(Dataset extract)

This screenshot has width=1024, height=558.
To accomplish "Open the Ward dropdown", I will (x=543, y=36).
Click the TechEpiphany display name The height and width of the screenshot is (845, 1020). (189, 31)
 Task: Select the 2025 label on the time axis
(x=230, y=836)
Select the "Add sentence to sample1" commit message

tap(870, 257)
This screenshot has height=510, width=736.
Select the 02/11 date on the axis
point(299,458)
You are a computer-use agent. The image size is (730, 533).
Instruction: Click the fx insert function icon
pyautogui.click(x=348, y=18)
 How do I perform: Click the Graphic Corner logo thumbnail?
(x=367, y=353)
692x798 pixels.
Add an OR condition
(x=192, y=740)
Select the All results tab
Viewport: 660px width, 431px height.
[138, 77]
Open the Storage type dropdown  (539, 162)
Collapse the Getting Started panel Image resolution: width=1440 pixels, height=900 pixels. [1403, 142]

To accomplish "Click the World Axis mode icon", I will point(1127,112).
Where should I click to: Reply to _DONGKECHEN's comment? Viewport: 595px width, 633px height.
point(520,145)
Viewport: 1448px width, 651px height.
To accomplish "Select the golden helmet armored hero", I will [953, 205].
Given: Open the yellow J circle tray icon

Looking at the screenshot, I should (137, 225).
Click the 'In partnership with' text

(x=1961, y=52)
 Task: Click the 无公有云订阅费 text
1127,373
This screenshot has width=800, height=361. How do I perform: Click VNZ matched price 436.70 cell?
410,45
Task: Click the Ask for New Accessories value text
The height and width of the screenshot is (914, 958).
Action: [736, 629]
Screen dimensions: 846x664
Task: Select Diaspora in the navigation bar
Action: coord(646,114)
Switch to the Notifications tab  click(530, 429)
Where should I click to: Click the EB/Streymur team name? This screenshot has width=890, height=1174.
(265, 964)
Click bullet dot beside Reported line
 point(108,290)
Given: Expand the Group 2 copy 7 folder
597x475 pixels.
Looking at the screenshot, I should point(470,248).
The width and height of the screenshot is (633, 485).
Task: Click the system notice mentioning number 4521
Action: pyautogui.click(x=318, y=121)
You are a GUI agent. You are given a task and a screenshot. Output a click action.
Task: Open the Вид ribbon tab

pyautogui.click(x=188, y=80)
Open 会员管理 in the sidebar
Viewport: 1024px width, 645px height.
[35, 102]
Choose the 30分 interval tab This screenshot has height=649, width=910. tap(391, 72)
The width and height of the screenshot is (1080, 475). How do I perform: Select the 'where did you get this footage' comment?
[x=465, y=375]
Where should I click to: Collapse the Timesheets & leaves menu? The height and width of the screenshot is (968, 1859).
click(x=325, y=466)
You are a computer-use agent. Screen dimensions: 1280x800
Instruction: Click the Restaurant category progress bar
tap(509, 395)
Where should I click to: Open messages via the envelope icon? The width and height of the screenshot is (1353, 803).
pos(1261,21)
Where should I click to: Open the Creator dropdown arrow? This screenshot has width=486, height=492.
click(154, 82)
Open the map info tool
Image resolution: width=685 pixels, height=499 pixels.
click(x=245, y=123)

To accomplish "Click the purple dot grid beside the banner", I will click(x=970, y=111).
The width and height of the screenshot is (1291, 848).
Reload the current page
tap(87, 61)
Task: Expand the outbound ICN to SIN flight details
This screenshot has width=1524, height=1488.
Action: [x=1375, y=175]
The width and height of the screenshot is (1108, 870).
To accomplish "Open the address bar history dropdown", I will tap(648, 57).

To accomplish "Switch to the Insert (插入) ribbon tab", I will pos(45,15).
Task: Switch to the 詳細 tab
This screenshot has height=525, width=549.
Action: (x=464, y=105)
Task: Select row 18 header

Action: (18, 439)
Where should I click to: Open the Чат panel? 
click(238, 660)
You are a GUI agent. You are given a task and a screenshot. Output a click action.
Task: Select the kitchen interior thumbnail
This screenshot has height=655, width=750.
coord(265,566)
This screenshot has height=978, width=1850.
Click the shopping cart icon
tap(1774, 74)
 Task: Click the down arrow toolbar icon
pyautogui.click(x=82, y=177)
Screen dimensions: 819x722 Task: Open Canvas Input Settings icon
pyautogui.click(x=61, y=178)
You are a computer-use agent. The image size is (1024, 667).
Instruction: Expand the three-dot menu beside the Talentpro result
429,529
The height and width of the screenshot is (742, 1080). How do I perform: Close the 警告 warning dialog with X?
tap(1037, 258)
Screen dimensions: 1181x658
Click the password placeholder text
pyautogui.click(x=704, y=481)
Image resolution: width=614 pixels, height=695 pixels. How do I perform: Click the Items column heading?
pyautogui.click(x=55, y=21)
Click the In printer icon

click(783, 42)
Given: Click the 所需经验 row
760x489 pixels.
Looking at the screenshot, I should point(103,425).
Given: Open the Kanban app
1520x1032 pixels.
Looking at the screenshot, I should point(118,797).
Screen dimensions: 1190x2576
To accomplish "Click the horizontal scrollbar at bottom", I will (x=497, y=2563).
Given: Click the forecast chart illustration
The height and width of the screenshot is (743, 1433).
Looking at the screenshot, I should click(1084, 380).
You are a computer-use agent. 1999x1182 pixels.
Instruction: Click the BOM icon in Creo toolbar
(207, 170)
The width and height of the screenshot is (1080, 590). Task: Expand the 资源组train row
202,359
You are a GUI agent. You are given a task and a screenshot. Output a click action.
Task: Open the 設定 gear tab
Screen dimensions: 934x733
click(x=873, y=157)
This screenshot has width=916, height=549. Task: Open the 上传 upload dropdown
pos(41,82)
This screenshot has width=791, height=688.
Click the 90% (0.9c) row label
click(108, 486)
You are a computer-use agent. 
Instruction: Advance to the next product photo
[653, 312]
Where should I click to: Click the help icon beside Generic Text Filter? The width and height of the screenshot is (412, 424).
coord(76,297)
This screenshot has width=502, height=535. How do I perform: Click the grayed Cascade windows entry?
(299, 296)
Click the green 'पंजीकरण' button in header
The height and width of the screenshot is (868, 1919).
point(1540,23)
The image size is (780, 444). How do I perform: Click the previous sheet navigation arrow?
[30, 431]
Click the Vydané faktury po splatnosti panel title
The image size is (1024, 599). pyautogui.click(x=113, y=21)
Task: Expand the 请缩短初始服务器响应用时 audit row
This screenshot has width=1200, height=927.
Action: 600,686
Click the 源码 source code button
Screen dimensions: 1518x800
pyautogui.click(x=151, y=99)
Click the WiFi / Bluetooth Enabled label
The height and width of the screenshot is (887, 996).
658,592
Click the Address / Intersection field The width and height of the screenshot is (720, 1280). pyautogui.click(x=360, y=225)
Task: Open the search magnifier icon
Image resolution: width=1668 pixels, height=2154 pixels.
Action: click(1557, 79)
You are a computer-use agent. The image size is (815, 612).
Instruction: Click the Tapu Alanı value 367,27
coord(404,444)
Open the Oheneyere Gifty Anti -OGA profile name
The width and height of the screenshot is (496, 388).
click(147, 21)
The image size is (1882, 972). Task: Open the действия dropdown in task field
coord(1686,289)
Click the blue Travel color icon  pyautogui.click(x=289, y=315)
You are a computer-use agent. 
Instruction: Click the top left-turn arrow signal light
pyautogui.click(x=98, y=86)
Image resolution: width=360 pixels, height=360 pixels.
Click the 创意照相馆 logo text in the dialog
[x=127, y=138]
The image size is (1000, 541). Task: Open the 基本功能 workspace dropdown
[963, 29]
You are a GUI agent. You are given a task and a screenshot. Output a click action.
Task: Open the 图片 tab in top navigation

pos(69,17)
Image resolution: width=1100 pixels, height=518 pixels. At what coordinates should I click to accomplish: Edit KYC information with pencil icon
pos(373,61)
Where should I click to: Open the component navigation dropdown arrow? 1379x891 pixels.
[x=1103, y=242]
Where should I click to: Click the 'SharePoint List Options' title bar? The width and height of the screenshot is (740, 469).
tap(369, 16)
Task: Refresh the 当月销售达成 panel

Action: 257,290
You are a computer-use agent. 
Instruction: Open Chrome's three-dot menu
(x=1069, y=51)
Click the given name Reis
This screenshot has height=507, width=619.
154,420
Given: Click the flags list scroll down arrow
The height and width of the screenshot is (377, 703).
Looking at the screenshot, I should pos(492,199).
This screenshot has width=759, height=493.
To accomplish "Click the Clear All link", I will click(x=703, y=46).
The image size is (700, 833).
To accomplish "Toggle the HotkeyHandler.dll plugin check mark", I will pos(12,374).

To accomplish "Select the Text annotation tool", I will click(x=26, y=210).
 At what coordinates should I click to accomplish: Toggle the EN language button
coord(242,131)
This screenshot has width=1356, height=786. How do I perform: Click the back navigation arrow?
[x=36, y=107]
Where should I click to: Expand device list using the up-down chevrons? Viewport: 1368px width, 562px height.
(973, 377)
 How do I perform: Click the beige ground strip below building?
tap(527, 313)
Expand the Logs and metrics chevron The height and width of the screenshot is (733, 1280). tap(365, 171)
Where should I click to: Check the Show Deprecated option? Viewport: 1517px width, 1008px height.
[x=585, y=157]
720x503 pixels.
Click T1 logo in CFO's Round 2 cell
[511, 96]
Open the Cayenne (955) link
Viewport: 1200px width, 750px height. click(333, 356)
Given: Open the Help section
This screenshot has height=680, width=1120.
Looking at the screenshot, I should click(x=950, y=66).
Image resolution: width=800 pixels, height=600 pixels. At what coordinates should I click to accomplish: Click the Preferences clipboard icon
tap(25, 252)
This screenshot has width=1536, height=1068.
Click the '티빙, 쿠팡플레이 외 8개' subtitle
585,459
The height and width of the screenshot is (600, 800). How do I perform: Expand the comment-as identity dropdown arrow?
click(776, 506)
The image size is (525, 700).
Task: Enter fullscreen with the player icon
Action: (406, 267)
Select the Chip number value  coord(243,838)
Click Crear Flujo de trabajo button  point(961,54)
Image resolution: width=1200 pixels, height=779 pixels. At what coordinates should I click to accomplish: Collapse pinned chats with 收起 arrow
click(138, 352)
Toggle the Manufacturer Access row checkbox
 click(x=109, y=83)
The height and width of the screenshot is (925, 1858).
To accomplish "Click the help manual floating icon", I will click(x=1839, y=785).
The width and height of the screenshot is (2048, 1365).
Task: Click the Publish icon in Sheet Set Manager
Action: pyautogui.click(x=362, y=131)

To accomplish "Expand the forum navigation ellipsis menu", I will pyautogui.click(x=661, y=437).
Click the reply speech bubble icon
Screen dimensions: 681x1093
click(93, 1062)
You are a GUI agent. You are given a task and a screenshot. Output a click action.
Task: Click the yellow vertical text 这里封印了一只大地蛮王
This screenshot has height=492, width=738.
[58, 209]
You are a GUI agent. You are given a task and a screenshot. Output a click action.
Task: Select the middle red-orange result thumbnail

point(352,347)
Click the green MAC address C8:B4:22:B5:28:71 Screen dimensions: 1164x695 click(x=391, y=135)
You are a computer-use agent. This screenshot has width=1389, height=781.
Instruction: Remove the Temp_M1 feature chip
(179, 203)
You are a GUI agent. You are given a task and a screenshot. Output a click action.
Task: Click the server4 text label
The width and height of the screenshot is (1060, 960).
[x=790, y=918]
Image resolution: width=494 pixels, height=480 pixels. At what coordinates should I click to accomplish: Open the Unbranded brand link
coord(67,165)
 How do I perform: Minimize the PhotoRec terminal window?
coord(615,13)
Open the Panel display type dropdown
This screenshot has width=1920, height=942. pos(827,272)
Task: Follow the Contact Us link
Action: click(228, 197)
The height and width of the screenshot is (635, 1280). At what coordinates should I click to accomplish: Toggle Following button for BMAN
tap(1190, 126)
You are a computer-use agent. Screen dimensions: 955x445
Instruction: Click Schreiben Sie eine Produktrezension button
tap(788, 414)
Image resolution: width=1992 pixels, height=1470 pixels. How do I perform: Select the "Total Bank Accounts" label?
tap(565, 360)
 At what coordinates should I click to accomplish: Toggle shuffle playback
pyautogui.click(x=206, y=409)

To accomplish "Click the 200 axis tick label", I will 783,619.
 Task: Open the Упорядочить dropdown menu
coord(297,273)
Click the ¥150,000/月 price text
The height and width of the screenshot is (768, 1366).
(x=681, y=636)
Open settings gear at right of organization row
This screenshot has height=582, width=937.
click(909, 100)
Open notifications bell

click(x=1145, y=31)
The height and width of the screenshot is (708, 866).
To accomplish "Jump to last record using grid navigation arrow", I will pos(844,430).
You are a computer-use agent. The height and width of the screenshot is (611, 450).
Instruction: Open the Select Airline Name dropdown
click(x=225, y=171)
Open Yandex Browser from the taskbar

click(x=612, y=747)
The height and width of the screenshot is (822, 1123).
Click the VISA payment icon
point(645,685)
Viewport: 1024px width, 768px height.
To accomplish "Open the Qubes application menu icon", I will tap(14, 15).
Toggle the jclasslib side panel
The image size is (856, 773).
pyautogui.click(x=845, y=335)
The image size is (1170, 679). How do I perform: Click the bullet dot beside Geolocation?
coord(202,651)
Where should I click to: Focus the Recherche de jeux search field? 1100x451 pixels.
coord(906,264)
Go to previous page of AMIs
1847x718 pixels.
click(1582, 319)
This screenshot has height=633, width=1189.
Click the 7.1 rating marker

(End Dataset extract)

▶ **The task**
How many lines in the records above contain the word "green"? State that number and nothing more.

▶ **Written solution**
2